Sudan has ordered two top officials from the United Nations to leave the country by the end of this year. The move is a surprise as the two most senior UN officials in Sudan are both not involved in Unamid, the peacekeeping operation that was asked to leave a month ago. The officials are heading the largest humanitarian development agency in Sudan, the UNDP.
UN sources told Reuters that the officials are the Jordanian UNDP Resident Coordinator Ali El Za'tari and the Dutch Yvonne Helle, UNDP's country director. The reason for the expulsions was not clear, and Sudan's Foreign Ministry declined to comment. Contacted by email, Helle also declined to comment. Za'tari was not immediately available.

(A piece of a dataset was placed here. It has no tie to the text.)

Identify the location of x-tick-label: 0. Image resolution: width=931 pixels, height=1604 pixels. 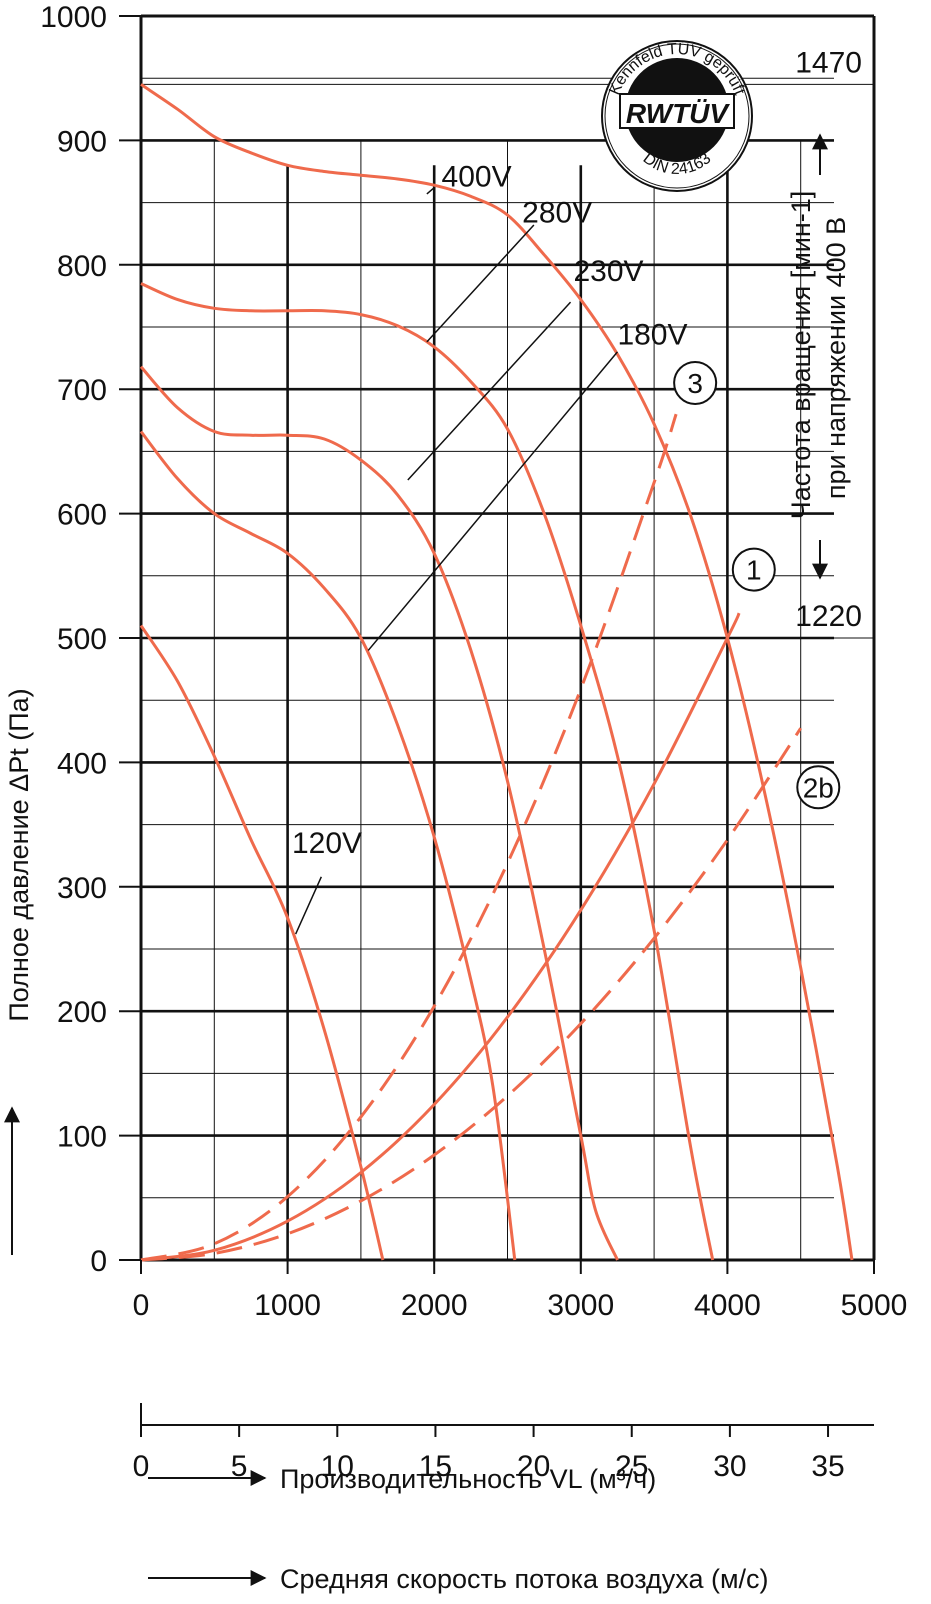
(142, 1306).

Sudan had already shut Unamid's human rights office in Khartoum and called on the joint UN-AU peacekeeping mission to prepare an exit plan. This request came after the government refused that the peacekeepers conduct more investigations into an alleged mass rape by Sudanese soldiers in Tabit, a village in North Darfur.
Mass rape reports
Radio Dabanga reported that, according to elders, health workers, and victims, between 60 and 200 women and girls were raped on 31 October. Unamid sent a verification patrol on 9 November, which was accompanied by armed forces, security officers and police. The mission said in a public statement that it had not found any evidence to prove the rape allegations, but requested to conduct a second investigation. Sudan's Foreign Ministry refused, and sent a verbal request to the mission to put an exit strategy from Darfur in place days later.
The head of the UN peacekeeping forces said that Unamid was unlikely to bow to Sudan's request to leave, as the situation in the region appears to deteriorate. Sudanese President Omar Al Bashir has told international media that the Darfur conflict was solved.